Als der Wagen nicht kam
Es bestand nämlich zwischen uns in allen religiösen, geistigen und politischen Grundkategorien eine Übereinstimmung, wie sie selten vorkommt, die selbst in nebensächlichen und geschmacklichen Fragen fast immer zum selben Ergebnis führte. In einem geschmacklichen Punkte differierten wir. Er pflegte häufig zu sagen: Der Kaffee und die Zigarren müssen ebenso schwarz sein wie die politische Gesinnung, ich aber rauchte viele Zigaretten statt vieler schwarzer Brasil-Zigarren. Ich nahm den Vorschlag Lukascheks, sein Nachfolger zu werden, aus den dargelegten Gründen gern an, obschon ich naturgemäß die Stellung in Koschentin nicht ohne Bedauern aufgab. Dass ich hierbei die richtige Führung hatte, erwies die spätere politische Entwicklung, die damals niemand auch nur ahnen konnte.

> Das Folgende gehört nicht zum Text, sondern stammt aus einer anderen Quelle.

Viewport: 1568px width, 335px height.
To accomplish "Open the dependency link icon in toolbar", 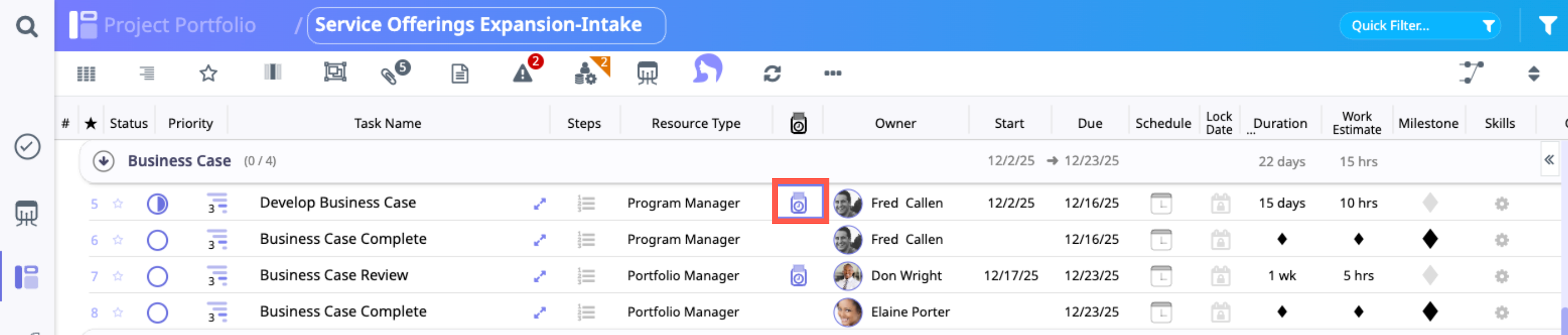I will pyautogui.click(x=1471, y=72).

Der Prinz war über den Plan traurig,
denn er wusste, dass er kaum einen geeigneten Nachfolger für mich finden würde, ohne auf einen Polen zurückzugreifen. Wir fanden hierfür jedoch eine Lösung. Ich erklärte mich bereit, ihn gegen eine laufende Entschädigung weiter intern zu beraten und dieserhalb ein Mal in der Woche nach Koschentin zu fahren, wo dann die Dinge mit ihm und dem Oberforstmeister Mehner erörtert und von letzterem nach außen weiterbehandelt werden sollten.
Die Tätigkeit in der Gemischten Kommission war nicht so umfassend, dass sie diese Nebenbeschäftigung nicht erlaubt hätte; sie war sogar förderlich, weil sie den ständigen praktischen Kontakt mit den Nöten der deutschen Minderheit vermittelte. Der Präsident Calonder, den ich gesellschaftlich bereits gut kannte, erklärte sich mit der Lösung sofort einverstanden.

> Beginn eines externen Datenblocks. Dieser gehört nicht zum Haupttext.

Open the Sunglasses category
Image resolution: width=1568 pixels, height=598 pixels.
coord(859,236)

Das Auswärtige Amt und das Preußische Innenministerium widersetzten sich energisch meiner Anstellung. Sie begründeten ihren Widerstand mit meinem jugendlichen Alter von 36 Jahren und dem Umstand, dass dann in Koschentin ein Pole mein Nachfolger werden müsse. Dem letzteren Einwand wurde jedoch die Grundlage entzogen durch die Abrede weiterer interner Beratung des Prinzen. Das jugendliche Alter war in den damaligen Zeiten ein offenkundiger Vorwand. Lukaschek und Hans-Adolf Moltke waren bei Übernahme dieses Amtes auch nicht älter gewesen. In Wirklichkeit wollte man mich nicht wegen meiner eindeutig katholischen Gesinnung und meiner Zugehörigkeit zum Zentrum und sodann, weil man aus meiner Tätigkeit in Koschentin ersehen hatte, dass ich energisch für eine eigenständige Haltung der deutschen Minderheit in Polen eintrat und eine Einmischung der Berliner Stellen in deren innere Fragen ablehnte. Man wollte lieber einen im altpreußischen Sinne zuverlässigen Beamten, von dem keine Schwierigkeiten zu erwarten waren. Die Art meines Ausscheidens aus dem preußischen Staatsdienst war noch in frischer Erinnerung und ließ Böses ahnen. Vom Standpunkt der Berliner Bürokratie aus gesehen war die ablehnende Haltung durchaus verständlich, nur deckte sie sich nicht mit den sachlichen deutschen Interessen. Die Berliner Stellen wollten einen evangelischen Herrn ernennen, der früher Landrat in Oberschlesien gewesen war. Hiergegen wehrte sich der oberschlesische Zentrumsführer Prälat Ulitzka aus naheliegenden Gründen und verlangte meine Ernennung, die dann im April 1927 von der Reichsregierung vorgenommen wurde, nachdem man erkannt hatte, dass Prälat Ulitzka auf der Erfüllung seines Wunsches bestand.